## ACCIONES REQUERIDAS
1. Reproduce el fragmento del texto sobre el templo masónico que va de "Sinceramente en cada" a "la supervivencia material.".
2. Enumera los nombres propios que aparecen en el texto sobre el templo masónico, incluido su título.
3. Traduce al inglés esta oración del texto sobre el templo masónico: "Me siento afortunado por ello, no lo voy a negar."

## TEXTO PROPORCIONADO
----

Una visita al templo masónico de Santa Cruz

unnamedEn los últimos años, gracias a mi profesión, he tenido la suerte de haber podido entrar en el Templo Masónico de la santacrucera calle San Lucas en muchas ocasiones. Me siento afortunado por ello, no lo voy a negar.

Sinceramente en cada una de ellas he experimentado sensaciones diferentes. Sin apelar a la fácil retórica trascendental y metafísica, el conjunto de sensaciones se podrían traducir en una continua admiración por contemplar cómo el amor por unas ideas de progreso y fraternidad, hicieron posible que se erigiera un edificio con unas características que lo hacen único en el mundo, en unos años llenos en donde lo habitual era la miseria y el único objetivo la supervivencia material.

Es digno de admirar cómo la la fuerza de unas ideas que se pierden en la noche de la historia de la humanidad tomaron fuerza y se materializaron en un solar de 600 metros cuadrados de una modesta trama urbana en una ciudad atlántica a medio camino entre dos mundos.

----

## INFORMACIÓN EXTRAÍDA

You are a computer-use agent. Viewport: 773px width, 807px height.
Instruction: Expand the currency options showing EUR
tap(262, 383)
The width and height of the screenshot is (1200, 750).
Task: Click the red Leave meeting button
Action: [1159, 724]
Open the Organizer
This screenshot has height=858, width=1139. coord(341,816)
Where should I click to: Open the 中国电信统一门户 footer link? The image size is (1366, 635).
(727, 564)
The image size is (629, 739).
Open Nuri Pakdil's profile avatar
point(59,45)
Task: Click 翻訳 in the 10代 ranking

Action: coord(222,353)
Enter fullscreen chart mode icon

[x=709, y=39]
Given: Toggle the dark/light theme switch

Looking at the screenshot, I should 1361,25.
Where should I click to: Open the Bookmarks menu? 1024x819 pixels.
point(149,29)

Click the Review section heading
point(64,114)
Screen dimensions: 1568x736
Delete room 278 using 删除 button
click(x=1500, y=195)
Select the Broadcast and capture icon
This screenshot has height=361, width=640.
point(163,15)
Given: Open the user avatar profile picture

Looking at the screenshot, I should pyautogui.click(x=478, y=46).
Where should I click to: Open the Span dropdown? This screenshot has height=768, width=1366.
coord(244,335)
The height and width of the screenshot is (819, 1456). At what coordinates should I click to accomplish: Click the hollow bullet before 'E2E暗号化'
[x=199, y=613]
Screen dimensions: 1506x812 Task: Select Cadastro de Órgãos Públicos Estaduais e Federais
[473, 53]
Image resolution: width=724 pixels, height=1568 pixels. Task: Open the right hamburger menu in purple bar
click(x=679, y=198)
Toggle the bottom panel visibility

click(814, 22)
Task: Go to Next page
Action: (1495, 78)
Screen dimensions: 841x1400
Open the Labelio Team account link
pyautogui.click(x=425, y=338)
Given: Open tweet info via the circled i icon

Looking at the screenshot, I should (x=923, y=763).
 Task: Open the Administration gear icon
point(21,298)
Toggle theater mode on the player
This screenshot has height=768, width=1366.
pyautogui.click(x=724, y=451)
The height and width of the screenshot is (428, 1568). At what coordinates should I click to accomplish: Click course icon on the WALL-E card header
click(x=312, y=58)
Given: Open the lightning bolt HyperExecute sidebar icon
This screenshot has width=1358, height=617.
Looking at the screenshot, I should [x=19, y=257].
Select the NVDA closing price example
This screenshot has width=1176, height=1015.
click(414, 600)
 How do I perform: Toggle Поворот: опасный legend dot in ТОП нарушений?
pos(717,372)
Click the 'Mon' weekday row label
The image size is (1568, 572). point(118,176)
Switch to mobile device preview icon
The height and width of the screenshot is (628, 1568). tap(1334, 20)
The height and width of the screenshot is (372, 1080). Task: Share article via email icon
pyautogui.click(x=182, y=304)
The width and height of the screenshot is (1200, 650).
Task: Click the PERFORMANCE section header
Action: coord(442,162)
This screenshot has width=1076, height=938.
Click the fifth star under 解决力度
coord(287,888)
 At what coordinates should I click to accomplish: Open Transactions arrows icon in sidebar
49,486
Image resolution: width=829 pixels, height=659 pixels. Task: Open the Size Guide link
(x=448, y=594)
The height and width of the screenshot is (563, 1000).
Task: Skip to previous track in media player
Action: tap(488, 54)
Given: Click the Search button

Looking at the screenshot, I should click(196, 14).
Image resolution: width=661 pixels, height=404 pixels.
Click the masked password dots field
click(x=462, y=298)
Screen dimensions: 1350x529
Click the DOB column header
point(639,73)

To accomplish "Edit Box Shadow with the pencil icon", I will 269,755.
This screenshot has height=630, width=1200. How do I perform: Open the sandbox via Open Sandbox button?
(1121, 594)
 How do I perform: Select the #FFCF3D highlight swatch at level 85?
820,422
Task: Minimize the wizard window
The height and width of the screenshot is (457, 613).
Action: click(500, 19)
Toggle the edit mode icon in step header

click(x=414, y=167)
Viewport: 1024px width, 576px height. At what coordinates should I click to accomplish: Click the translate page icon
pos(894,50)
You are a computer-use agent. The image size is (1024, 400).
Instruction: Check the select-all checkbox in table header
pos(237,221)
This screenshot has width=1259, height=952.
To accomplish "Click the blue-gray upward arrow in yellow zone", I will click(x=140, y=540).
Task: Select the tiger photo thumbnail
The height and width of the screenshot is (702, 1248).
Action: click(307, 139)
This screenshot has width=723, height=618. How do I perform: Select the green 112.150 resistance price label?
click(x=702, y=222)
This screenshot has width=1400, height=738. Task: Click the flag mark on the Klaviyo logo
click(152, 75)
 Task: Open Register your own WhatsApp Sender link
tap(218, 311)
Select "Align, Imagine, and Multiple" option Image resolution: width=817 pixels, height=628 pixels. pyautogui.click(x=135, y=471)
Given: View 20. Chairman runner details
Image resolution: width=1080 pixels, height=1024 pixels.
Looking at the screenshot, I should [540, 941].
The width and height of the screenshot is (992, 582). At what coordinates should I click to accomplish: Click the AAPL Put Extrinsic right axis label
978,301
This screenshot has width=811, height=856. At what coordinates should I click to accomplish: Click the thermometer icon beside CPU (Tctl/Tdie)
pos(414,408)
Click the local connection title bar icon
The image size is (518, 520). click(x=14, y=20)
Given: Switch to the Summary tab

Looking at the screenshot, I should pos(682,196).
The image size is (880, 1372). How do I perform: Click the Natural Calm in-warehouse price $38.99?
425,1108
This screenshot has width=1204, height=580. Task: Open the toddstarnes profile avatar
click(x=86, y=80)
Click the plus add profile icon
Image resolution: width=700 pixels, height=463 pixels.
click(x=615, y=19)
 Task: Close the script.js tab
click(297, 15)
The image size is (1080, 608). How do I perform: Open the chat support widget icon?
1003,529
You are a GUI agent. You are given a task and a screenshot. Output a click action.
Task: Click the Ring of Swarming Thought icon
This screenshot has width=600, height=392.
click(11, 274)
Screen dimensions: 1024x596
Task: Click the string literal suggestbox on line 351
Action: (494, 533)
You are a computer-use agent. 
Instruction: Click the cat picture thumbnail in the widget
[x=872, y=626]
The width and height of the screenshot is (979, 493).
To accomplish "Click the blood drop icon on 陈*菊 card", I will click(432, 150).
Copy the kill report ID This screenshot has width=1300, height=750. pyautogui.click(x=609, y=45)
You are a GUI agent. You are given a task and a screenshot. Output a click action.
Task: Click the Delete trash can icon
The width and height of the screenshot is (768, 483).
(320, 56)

----

## RESPUESTAS POR PUNTO
1.
Sinceramente en cada una de ellas he experimentado sensaciones diferentes. Sin apelar a la fácil retórica trascendental y metafísica, el conjunto de sensaciones se podrían traducir en una continua admiración por contemplar cómo el amor por unas ideas de progreso y fraternidad, hicieron posible que se erigiera un edificio con unas características que lo hacen único en el mundo, en unos años llenos en donde lo habitual era la miseria y el único objetivo la supervivencia material.

2.
Santa Cruz
Templo Masónico
San Lucas

3. I feel fortunate about it; I won't deny it.